“Je hebt ons in het ongeluk gestort, nu zal de Heer jou in het ongeluk storten.”


Achan antwoordde: “Ik beken het, ik heb gezondigd tegen de Heer, de God van Israël. Het ging zo: ik ontdekte bij de buit een prachtige Babylonische mantel, twee kilo zilver en een staaf goud van een halve kilo. Ik kon er niet afblijven en nam het mee naar mijn tent. Daar heb ik het verstopt in de grond, het zilver onderop.”
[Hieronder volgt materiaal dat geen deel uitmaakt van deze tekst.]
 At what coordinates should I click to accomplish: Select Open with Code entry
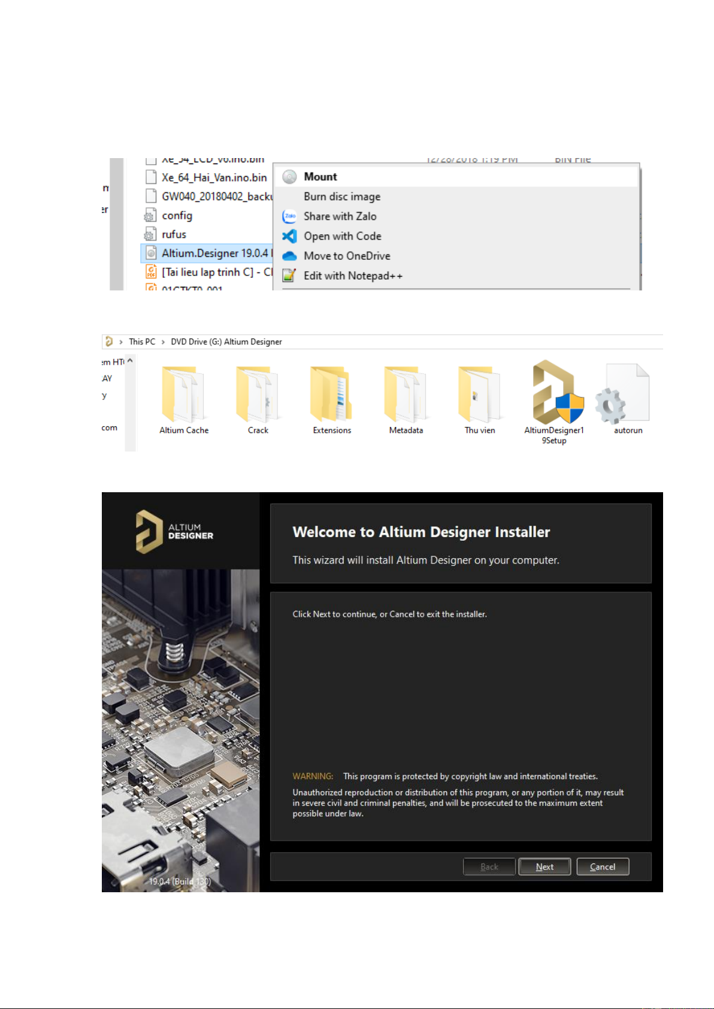[x=342, y=236]
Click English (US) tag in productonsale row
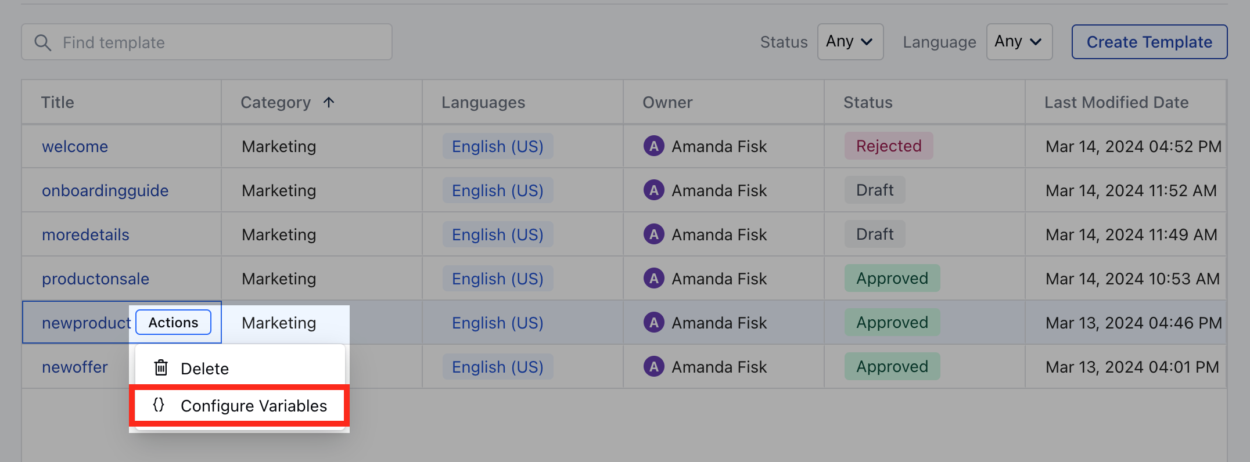 [x=498, y=279]
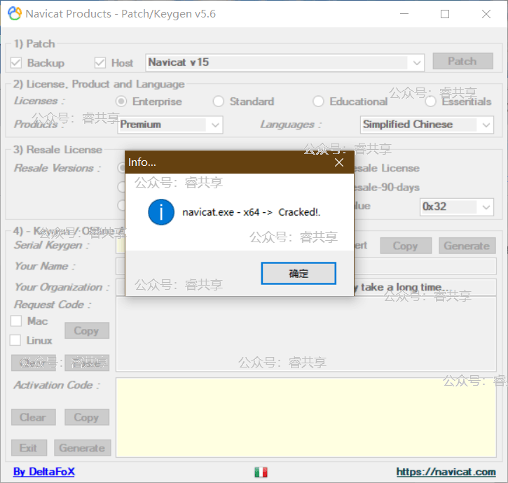Click the Navicat app icon in title bar

pos(14,14)
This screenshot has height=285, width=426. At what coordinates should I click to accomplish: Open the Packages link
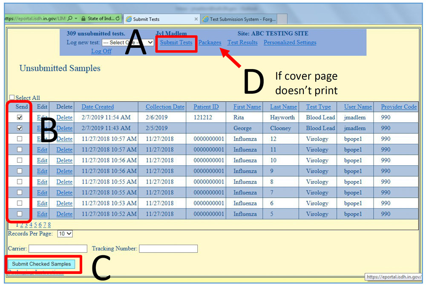(x=210, y=43)
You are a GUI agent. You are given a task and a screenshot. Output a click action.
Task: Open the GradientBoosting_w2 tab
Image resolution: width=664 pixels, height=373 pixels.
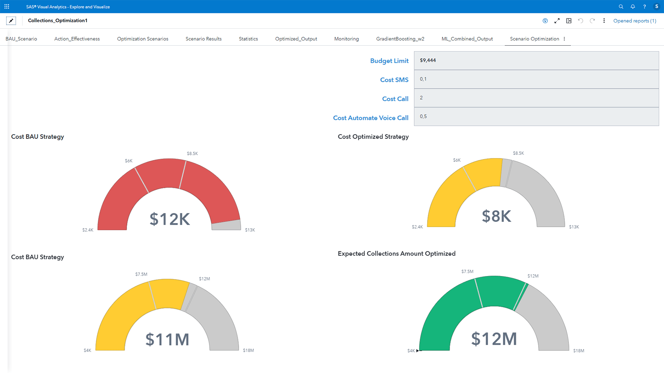[x=400, y=39]
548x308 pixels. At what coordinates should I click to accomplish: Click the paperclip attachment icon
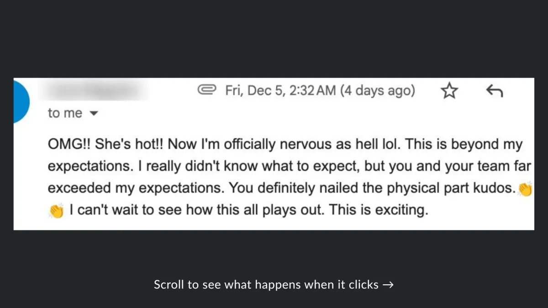[x=206, y=90]
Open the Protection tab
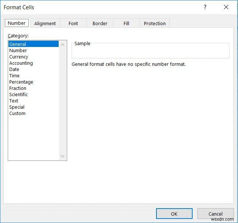 (155, 23)
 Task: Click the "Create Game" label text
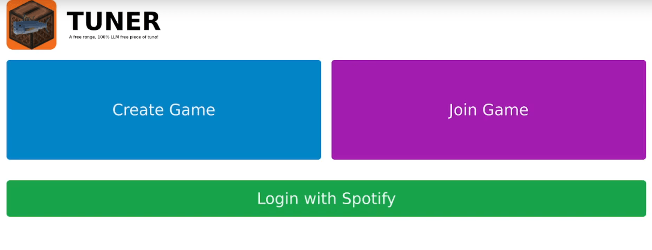coord(163,110)
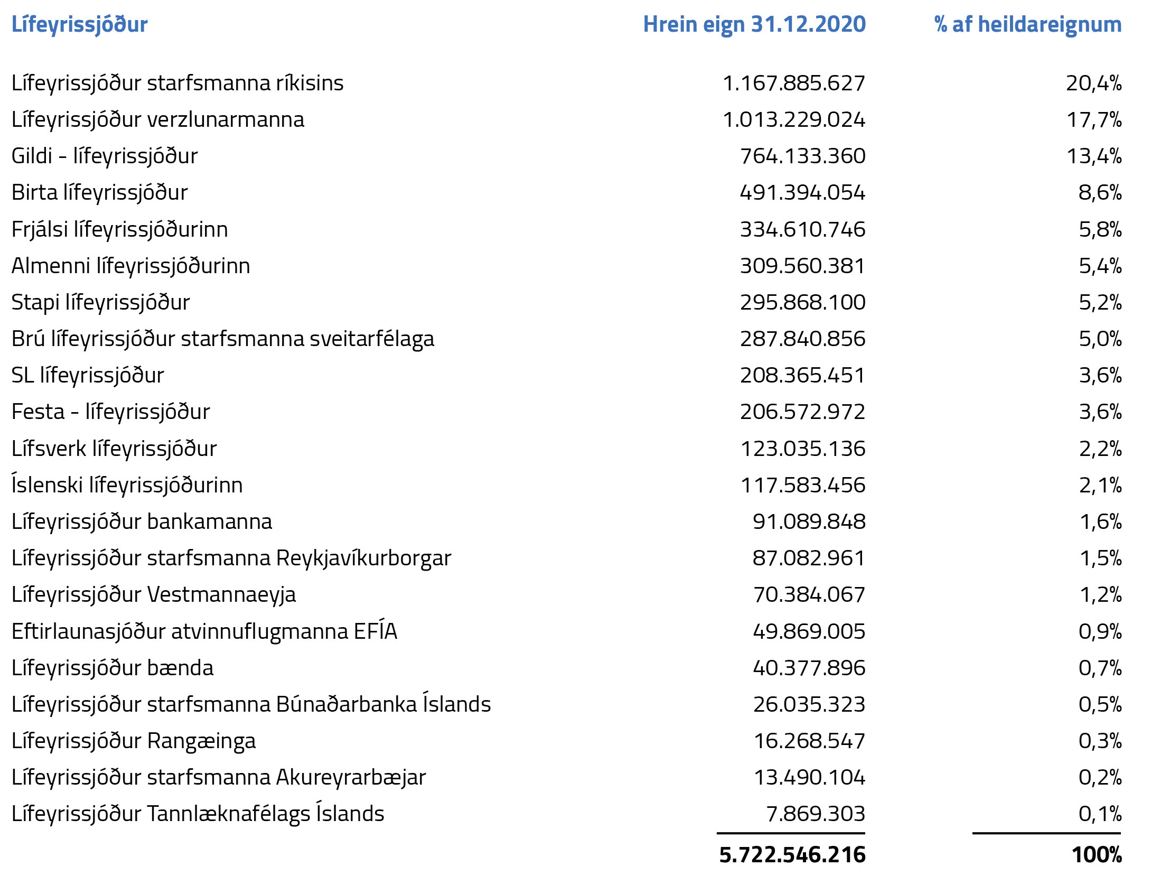Click the Festa - lífeyrissjóður value 206.572.972

click(802, 412)
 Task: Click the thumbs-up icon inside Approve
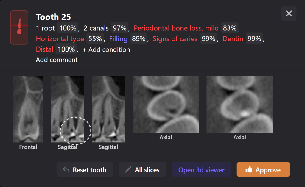click(249, 169)
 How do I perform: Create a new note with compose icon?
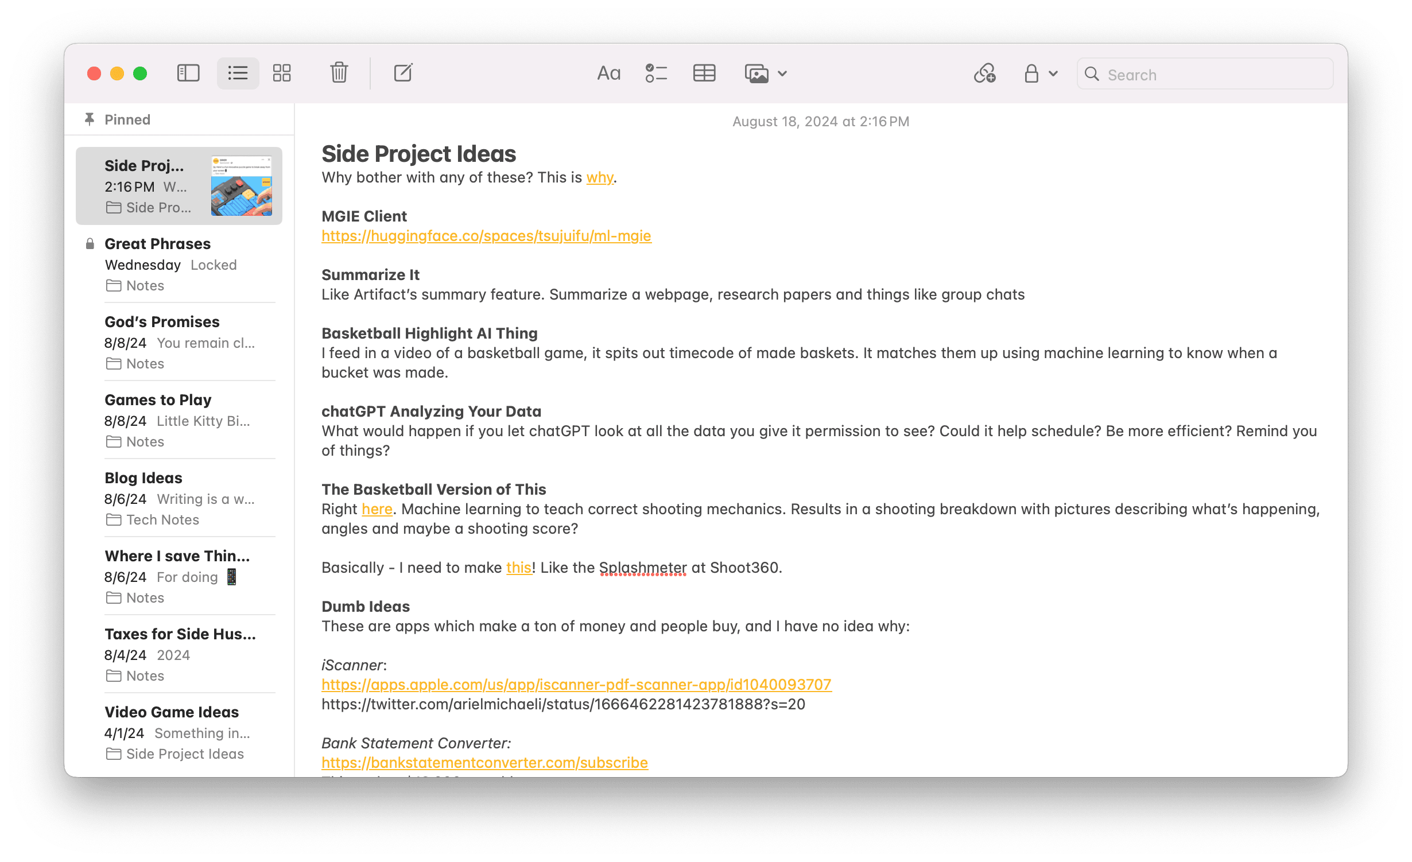pyautogui.click(x=403, y=73)
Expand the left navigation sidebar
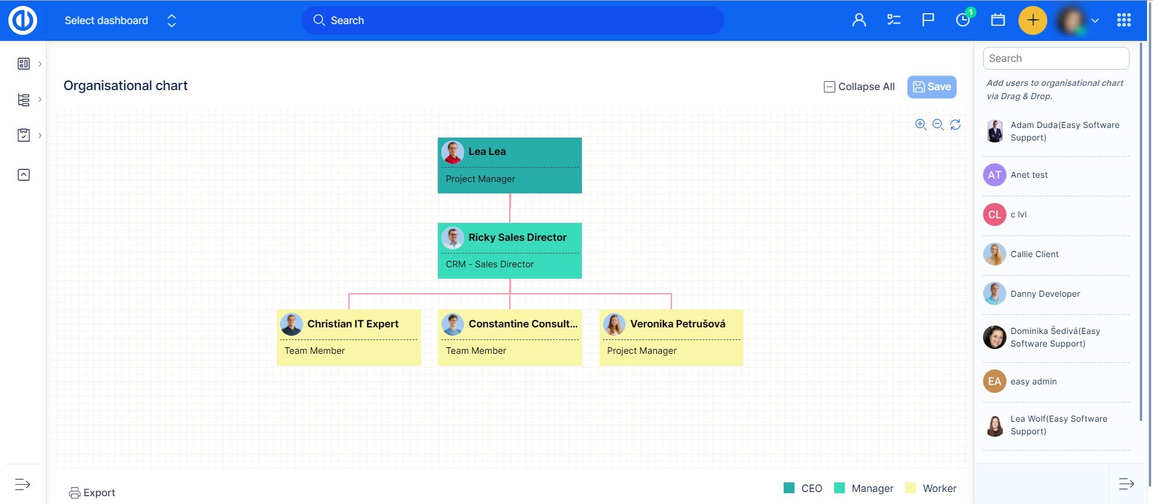The height and width of the screenshot is (504, 1153). tap(23, 484)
Een aantal mannen ging op bevel van Jozua vlug naar de tent. En inderdaad was het er verstopt, het zilver onderop. Ze haalden alles uit Achans tent tevoorschijn, brachten het naar Jozua en de Israëlieten en legden het neer voor het heiligdom. Toen voerden ze Achan naar het Achordal met het zilver, de mantel en de staaf goud en bovendien zijn zonen en dochters, zijn koeien, ezels, schapen en geiten, zijn tent en heel zijn verdere bezit.

En Jozua zei: “Je hebt ons in het ongeluk gestort, nu zal de Heer jou in het ongeluk storten.” Toen stenigden alle Israëlieten hem en zijn familie en verbrandden hen. Daarna bedekten ze alles met een grote hoop stenen. Die steenhoop ligt er nu nog. Toen bedaarde woede van de Heer.